Ancora guerra


Apparendo a una generazione fortunata. Ho visto la guerra al cinema; l' ho vista nelle foto ingiallite, nascoste nel comò di casa: mio padre militare e le macerie di interi paesi sulla linea del Sangro, rasi al suolo. 
A Mostrar, nel cuore della Bosnia Erzegovina, ho visto tutto dal vivo. 
Ho visto una cittā fantasma, un cumulo di macerie. Per le strade deserte, un vento gelido schiaffeggia ruderi e infissi divelti. E' pericoloso. 
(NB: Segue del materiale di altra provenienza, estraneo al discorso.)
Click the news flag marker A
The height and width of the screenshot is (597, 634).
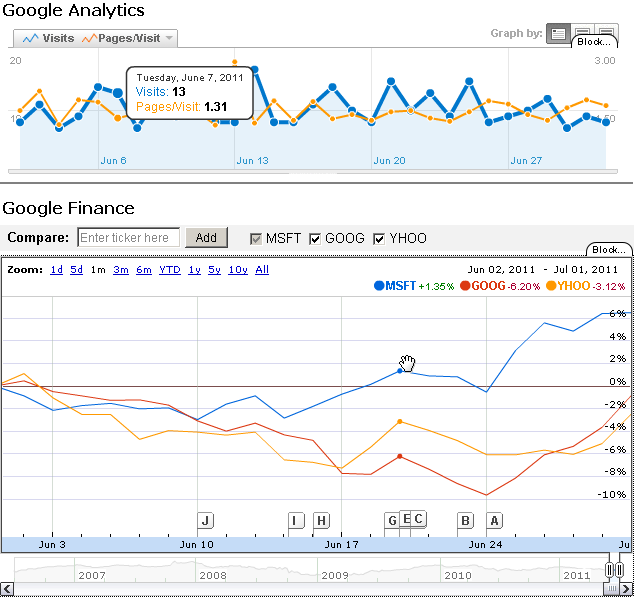(494, 520)
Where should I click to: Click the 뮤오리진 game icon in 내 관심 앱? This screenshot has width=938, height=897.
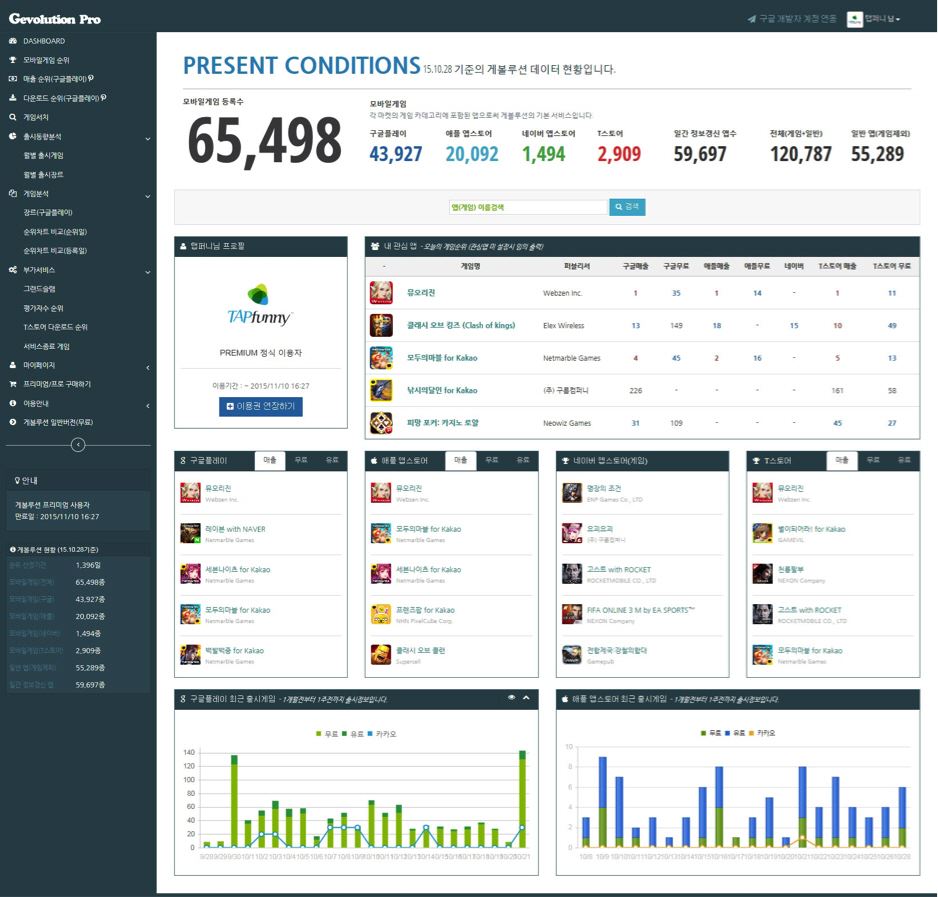(381, 293)
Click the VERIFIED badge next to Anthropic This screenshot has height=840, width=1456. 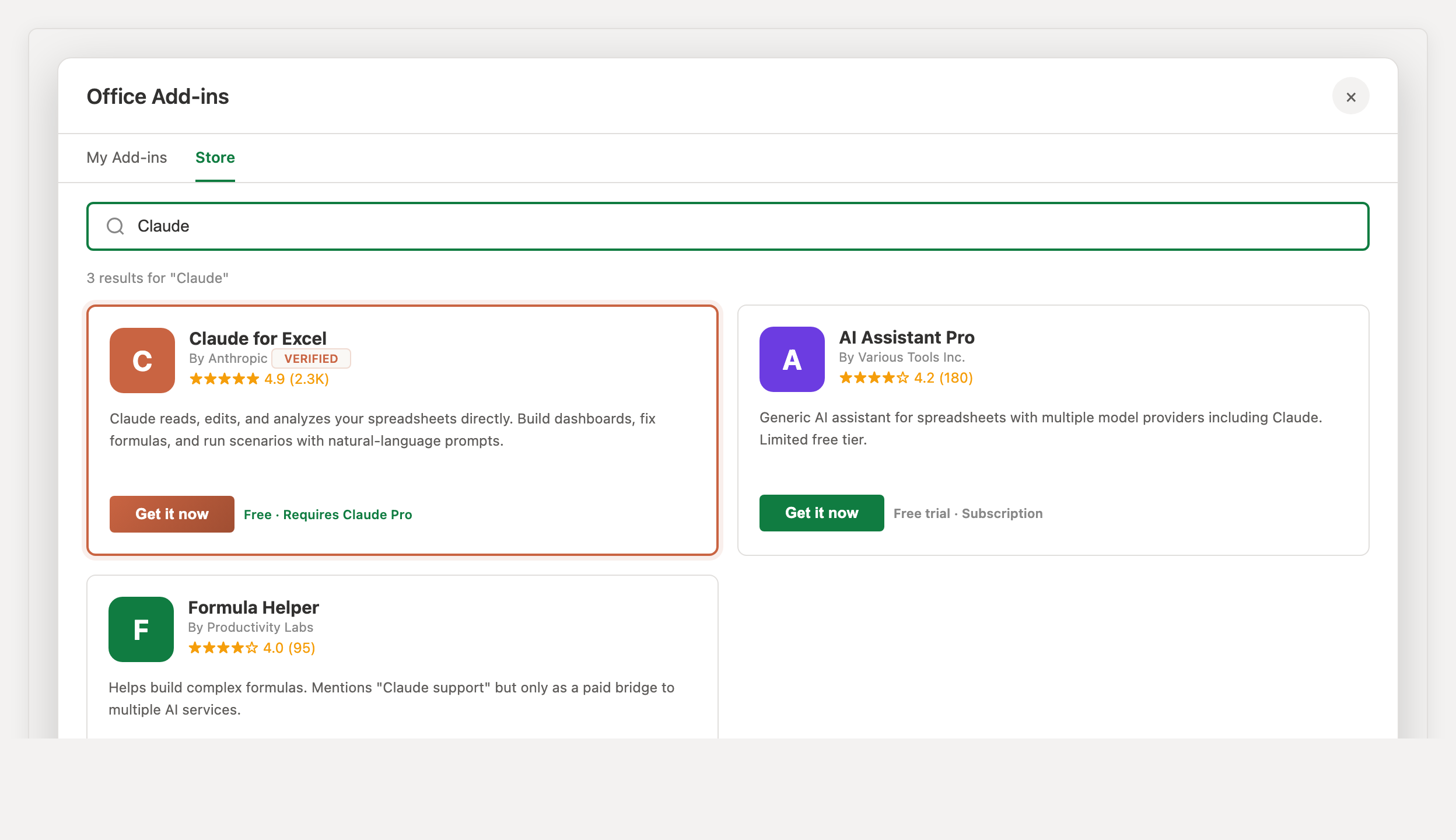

Soldati in pattuglia si scaldano attorno a microscopici fuochi: devono durare a lungo.
La tragedia a Mostrar è iniziata il 2 aprile 1992.
Fino a quel giorno la città viveva un armonia conquistata con secoli di convivenza tra Musulmani, Croati e Serbi-Bosniaci.
Le moschee si alternavano alle chiese. I centri culturali di ogni etnia erano ricchezze e civiltà di tutti, un patrimonio comune.
Tre mesi di bombardamento a tappeto hanno distrutto tutto. La popolazione, uscita dai rifugi, ha trovato un città irriconoscibile. Ancora oggi, quasi tutti le notti le artiglierie pesanti piazzate alle pendici della splendida catena montuosa, innevata che avvolge la città, continuano a bombardare per scoraggiare la ripresa di qualsiasi attività.
Dalle 20 alle 8 otto del mattino bige il coprifuoco.
La città è ferma. Dei 120 mila abitanti ne sono rimasti 80 mila, gli altri sono riusciti ad andare via, in luoghi lontani dal conflitto.
Il 70 % della popolazione non dispone di mezzi propri per vivere in modo auto sufficiente; tutte le attività di servizio sono ferme. Di 50 mila lavoratori solo il 50 % lavora, ma senza ricevere stipendio: le industrie sono prima saccheggiate poi bombardate. Tutte le scuole sono distrutte, librerie e biblioteca sono ridotte in cenere. Tra le macerie, mi è capitato di trovare una custodia di violino, uno spartito, un libretto di studi con ottimi voti: forse é stato stroncato il sogno di un futuro artista. 
La guerra è atroce, colpisce i luoghi della cultura, delle tradizioni, della storia calpestando tutto quello che incontra. La vita di ogni giorno è stata cancellata: i grandi magazzini sono bruciati e accartocciati dalle fiamme, i mercatini caratteristici sono deserti (nessuno vende, nessuno acquista). Tutti imbracciano un fucile.
Un bambino gioca alla guerra, ha un fucile finto tra le mani e indossa una tuta mimetica.